YOUR OBJECTIVE
Change "magnifier" to "magnifying glass" in the stretch of material from the line containing "Switch to the Sources tab" through the line containing "pyautogui.click(x=329, y=170)", and write out only those lines with nothing else altered.

+++ INFORMATION SHOWN

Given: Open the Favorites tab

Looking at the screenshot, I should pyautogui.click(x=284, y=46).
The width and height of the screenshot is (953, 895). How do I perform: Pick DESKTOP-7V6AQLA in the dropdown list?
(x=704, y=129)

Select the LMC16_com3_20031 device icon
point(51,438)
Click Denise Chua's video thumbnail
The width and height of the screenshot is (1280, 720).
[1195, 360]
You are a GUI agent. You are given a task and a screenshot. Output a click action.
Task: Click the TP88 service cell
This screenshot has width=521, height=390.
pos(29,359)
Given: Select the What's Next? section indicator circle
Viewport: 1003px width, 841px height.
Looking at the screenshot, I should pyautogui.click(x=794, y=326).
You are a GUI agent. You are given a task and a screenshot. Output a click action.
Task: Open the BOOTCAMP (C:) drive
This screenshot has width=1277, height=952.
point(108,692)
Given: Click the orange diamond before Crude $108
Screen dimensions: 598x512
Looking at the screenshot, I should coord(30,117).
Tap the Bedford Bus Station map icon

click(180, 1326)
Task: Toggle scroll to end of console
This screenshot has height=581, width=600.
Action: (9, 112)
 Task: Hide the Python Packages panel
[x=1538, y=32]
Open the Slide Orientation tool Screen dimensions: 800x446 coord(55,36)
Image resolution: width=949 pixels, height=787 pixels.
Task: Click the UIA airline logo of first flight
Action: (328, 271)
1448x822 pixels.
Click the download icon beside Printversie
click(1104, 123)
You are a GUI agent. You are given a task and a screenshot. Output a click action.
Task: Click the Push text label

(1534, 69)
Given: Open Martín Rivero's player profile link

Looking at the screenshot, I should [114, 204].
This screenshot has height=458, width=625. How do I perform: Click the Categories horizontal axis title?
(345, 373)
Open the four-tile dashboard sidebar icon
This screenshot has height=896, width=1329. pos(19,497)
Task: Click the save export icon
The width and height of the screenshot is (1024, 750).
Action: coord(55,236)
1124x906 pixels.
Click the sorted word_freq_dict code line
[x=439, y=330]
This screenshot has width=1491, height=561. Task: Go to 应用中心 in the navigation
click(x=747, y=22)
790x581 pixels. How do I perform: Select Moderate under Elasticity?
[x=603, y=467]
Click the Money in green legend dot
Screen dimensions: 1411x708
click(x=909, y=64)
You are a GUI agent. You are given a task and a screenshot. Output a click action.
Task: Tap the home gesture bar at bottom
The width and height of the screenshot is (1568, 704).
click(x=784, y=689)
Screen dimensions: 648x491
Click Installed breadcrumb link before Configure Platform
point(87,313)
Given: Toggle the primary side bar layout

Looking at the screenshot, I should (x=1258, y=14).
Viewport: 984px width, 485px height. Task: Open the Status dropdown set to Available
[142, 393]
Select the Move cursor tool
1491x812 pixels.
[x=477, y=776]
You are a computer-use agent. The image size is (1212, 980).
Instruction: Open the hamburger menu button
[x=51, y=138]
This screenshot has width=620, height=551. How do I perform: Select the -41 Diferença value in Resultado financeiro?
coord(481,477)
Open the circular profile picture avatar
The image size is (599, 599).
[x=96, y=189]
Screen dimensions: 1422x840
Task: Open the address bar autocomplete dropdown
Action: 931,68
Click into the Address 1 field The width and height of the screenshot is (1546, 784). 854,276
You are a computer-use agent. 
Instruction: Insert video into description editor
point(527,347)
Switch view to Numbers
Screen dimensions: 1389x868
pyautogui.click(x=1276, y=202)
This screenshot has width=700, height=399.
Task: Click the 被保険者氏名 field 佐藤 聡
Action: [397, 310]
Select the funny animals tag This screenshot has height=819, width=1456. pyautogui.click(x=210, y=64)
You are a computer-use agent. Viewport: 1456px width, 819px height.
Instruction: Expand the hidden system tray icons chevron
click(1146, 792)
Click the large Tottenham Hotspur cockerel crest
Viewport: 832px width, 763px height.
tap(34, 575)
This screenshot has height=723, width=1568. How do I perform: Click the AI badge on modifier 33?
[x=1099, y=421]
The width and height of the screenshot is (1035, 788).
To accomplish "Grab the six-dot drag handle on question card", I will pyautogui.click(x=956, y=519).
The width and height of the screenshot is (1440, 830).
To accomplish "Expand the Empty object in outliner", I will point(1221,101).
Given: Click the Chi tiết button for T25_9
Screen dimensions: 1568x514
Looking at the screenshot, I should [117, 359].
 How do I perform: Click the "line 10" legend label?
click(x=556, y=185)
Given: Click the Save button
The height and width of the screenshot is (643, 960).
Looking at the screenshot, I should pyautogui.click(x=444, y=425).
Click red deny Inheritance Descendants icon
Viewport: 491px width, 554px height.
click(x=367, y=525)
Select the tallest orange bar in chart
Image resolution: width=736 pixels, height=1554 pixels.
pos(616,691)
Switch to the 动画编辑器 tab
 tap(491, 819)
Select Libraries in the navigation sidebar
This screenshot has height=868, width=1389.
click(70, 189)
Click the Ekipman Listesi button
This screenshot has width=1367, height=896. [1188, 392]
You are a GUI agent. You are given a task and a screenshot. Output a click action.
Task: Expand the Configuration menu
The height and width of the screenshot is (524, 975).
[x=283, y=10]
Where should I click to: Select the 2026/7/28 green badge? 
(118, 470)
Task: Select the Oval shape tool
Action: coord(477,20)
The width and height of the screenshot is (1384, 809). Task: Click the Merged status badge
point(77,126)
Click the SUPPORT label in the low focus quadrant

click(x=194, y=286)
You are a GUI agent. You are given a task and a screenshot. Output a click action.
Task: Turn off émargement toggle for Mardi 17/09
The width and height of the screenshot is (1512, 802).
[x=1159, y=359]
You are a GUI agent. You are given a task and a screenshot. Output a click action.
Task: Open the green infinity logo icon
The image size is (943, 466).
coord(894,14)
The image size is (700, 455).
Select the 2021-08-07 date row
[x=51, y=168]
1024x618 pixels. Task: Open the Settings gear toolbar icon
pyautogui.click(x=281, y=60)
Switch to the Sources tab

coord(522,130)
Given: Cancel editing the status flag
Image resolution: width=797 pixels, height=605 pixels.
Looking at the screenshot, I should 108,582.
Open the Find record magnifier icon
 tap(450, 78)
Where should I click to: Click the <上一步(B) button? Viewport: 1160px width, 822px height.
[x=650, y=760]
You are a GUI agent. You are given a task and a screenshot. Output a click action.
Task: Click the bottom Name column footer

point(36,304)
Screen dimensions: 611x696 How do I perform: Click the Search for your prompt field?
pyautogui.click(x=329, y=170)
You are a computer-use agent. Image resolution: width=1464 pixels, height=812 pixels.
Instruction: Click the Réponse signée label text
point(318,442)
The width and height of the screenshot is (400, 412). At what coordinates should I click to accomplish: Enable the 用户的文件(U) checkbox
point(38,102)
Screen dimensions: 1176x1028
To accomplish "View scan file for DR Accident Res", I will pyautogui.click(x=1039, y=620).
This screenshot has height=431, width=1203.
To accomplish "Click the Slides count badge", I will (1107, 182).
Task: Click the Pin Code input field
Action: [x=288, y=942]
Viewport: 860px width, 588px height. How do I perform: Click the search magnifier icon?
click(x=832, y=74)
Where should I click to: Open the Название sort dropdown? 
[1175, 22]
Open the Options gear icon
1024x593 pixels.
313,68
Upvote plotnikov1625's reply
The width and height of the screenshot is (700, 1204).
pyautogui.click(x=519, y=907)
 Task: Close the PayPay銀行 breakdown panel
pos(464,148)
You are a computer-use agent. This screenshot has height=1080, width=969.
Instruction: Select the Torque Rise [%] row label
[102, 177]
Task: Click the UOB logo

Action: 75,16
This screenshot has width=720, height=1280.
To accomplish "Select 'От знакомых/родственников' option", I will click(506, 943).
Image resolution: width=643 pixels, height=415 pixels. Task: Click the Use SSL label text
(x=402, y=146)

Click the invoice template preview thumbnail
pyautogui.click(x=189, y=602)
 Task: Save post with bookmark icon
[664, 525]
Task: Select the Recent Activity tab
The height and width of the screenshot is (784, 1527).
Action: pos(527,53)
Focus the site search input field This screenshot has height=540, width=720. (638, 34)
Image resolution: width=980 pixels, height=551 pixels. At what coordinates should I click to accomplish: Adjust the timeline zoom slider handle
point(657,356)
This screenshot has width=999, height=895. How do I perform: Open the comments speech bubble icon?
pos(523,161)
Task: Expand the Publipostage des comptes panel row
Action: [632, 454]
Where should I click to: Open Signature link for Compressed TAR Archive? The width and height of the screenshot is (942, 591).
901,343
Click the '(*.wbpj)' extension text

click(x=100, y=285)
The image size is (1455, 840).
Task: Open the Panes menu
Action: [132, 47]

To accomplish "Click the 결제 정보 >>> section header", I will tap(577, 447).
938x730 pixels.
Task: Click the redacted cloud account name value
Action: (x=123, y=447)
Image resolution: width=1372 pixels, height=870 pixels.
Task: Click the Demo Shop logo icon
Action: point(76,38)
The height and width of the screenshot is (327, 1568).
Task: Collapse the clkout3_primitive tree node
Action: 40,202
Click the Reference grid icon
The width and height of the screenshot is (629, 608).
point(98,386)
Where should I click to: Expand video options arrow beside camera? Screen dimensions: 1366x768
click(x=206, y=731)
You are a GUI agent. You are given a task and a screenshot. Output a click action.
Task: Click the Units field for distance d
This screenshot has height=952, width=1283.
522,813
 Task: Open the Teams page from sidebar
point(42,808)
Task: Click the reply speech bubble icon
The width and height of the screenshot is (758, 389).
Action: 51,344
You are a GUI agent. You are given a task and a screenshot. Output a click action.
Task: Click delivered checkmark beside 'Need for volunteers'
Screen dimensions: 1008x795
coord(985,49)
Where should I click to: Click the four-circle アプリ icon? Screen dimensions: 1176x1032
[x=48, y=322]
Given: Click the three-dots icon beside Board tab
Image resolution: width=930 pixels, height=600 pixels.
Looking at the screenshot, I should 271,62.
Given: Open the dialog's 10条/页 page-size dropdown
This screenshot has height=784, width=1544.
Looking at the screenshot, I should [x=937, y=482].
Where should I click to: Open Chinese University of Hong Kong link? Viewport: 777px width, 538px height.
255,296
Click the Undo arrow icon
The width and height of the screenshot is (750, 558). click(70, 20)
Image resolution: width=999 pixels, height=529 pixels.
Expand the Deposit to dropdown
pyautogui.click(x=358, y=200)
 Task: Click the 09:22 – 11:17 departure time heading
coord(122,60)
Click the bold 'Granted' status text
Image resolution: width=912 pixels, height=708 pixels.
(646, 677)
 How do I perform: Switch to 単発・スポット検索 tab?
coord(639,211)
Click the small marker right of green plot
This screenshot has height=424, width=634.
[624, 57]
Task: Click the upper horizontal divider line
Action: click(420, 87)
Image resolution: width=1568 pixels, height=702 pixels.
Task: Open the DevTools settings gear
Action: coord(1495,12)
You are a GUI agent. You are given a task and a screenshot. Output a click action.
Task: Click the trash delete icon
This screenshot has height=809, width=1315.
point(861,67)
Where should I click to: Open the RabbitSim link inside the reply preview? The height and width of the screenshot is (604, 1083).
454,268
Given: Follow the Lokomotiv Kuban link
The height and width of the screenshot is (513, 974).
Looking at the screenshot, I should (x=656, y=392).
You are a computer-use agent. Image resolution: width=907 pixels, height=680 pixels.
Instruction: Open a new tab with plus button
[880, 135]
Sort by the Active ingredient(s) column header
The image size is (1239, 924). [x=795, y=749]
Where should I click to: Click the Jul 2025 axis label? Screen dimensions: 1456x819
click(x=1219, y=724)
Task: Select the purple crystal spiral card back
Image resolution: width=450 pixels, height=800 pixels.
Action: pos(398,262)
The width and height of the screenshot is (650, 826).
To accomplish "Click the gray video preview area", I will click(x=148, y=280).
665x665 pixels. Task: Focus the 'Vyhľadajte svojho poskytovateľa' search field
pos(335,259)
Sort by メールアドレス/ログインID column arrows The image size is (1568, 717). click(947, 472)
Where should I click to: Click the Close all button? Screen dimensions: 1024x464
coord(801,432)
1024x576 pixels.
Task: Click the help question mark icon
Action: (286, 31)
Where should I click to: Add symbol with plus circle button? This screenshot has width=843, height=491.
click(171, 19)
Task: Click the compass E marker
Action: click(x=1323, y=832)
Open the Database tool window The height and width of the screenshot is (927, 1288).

++++++

FULL RESPONSE
Switch to the Sources tab

coord(522,130)
Given: Cancel editing the status flag
Image resolution: width=797 pixels, height=605 pixels.
Looking at the screenshot, I should 108,582.
Open the Find record magnifying glass icon
 tap(450, 78)
Where should I click to: Click the <上一步(B) button? Viewport: 1160px width, 822px height.
[x=650, y=760]
You are a GUI agent. You are given a task and a screenshot. Output a click action.
Task: Click the bottom Name column footer

point(36,304)
Screen dimensions: 611x696 How do I perform: Click the Search for your prompt field?
pyautogui.click(x=329, y=170)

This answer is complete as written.